Thursday, April 17, 2014

why have i never felt young? #tbt


sabin and i in chicago in, i think, 2005. i was clearly still in my morning news anchor hair phase. i put this on facebook and a friend remarked that we were sweet and oh, so young. and it's true, i can see that (especially with sabin). but looking back, i don't think i felt young then. i can't remember ever feeling young, actually.

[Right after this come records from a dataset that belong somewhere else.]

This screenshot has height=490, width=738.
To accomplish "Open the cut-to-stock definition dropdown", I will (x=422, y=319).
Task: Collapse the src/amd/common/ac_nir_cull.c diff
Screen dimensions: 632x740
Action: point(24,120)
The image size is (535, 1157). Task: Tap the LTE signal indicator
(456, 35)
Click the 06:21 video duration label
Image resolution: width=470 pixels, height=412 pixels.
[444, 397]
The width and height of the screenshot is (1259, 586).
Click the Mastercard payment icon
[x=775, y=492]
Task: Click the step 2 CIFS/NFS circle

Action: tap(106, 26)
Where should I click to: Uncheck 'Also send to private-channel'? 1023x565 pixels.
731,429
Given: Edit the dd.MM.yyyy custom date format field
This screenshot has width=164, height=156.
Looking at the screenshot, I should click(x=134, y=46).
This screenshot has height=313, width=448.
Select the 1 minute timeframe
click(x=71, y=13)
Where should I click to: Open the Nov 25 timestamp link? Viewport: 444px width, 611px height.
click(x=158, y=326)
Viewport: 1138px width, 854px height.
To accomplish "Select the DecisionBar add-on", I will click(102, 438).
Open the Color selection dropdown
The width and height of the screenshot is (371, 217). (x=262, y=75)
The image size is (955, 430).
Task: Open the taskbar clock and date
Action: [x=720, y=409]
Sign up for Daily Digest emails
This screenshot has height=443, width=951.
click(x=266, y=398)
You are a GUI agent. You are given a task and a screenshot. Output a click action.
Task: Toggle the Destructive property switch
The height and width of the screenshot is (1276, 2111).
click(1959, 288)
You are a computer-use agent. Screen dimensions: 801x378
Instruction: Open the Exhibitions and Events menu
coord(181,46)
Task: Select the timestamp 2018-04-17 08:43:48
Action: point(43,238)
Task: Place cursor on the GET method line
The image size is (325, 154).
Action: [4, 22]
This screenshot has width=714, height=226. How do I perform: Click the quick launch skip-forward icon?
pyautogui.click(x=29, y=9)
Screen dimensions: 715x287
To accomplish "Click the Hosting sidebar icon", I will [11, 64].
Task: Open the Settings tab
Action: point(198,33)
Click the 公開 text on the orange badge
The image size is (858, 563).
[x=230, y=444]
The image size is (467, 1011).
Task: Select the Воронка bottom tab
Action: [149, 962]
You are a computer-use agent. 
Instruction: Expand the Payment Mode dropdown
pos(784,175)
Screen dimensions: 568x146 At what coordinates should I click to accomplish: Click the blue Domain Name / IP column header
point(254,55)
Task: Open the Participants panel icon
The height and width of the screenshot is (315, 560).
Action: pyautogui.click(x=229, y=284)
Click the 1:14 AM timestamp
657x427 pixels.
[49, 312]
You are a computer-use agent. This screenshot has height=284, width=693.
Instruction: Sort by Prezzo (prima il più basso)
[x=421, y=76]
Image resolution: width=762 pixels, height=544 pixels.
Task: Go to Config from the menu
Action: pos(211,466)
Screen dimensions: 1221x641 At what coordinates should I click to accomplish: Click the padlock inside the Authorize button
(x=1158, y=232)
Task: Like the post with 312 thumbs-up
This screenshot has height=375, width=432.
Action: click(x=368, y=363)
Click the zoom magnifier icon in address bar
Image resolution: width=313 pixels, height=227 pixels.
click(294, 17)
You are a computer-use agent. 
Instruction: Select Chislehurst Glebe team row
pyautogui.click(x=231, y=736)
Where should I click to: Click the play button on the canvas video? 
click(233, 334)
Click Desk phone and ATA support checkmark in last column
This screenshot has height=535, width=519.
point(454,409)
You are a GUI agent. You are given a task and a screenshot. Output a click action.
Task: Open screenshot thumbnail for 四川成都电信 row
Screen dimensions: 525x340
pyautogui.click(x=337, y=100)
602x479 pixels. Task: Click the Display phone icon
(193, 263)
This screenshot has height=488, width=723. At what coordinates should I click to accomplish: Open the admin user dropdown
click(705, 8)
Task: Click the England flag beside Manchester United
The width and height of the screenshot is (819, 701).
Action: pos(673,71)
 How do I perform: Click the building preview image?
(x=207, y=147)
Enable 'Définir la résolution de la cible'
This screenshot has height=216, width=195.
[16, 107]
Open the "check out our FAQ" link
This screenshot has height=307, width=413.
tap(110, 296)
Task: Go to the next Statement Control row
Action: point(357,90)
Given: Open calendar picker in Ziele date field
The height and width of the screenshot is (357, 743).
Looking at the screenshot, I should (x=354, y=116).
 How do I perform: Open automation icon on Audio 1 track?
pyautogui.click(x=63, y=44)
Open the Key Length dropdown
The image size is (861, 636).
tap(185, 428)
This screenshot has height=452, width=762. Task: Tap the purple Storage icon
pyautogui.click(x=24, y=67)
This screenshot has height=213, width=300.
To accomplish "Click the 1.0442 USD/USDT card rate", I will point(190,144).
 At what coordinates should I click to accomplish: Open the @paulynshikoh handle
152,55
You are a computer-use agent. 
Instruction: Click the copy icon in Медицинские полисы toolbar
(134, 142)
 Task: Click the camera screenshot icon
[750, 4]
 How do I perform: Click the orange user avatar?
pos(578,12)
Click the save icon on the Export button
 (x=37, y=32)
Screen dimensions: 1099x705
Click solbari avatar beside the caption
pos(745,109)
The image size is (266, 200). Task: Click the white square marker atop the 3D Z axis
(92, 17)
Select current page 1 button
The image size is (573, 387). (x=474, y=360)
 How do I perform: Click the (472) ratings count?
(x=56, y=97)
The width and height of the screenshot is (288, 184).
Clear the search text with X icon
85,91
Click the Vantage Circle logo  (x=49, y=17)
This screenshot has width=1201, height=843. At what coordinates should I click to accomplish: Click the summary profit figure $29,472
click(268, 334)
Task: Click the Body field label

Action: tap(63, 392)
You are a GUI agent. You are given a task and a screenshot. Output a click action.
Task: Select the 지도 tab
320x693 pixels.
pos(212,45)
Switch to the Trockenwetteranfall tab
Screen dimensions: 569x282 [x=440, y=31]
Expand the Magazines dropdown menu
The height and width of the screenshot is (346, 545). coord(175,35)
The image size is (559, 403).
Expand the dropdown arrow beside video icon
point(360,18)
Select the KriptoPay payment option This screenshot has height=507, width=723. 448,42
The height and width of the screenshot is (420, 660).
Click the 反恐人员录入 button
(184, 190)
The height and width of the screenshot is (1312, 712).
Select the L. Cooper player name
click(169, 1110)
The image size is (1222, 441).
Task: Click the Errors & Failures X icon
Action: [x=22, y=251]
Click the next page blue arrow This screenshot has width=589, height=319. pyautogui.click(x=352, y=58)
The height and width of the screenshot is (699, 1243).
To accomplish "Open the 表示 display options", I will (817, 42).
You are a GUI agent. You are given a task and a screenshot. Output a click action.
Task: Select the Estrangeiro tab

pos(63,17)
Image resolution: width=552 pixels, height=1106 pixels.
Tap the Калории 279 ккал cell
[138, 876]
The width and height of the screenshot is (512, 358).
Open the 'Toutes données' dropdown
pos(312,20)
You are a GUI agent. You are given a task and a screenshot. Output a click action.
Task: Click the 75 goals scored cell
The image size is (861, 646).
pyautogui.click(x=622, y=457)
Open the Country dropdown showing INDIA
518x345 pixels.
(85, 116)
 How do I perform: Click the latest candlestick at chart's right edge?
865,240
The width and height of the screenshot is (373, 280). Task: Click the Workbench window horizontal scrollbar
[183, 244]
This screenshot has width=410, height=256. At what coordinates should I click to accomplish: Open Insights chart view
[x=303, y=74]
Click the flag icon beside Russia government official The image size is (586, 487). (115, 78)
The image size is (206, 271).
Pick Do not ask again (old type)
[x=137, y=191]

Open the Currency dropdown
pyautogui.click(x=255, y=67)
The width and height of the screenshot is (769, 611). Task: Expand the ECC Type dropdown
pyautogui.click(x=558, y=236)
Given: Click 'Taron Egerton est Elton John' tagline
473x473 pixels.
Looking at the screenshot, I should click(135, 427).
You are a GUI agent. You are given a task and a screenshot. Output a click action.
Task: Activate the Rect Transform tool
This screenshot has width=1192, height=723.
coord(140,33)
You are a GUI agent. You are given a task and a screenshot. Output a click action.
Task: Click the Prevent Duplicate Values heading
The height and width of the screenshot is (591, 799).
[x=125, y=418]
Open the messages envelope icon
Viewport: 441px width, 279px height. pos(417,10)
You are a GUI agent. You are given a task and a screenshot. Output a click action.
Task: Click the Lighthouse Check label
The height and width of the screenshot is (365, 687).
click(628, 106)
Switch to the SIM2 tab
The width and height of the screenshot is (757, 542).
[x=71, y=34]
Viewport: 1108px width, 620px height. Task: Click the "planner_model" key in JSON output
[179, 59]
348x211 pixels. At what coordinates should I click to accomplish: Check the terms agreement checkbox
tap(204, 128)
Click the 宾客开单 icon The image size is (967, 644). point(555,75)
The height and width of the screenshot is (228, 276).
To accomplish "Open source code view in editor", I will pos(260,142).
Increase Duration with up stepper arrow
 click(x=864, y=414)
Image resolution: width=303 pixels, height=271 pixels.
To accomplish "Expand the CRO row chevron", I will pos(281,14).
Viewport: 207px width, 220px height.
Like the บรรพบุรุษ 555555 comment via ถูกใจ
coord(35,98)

ever since i left college after my first year and lived for a couple of years in california (finding myself? losing myself?) before going back to a different university to finish my studies, i've felt older than the rest of the pack. because i'd spent those couple of years, i was then a couple years older than my fellow sophomores when i did return to university. that left me older than my fellow students in my various master's programs as well. tho' less so at arizona state, where there were other "mature" students in the program. i was a couple years older than my fellow fulbright scholars back in macedonia. i was rather old when husband and i got married (31) and pretty old when i had sabin (33), my first child.  that would put me at about 37 in this photo and i have to say that i didn't feel young. i was an older mother. older mothers are the norm now, i realize, so it's not with any sense of shame i say that. it's more that i feel a little regretful that i can't remember feeling young.

what is it about the times that we are in, that we can't appreciate them or really see them until later, in retrospect?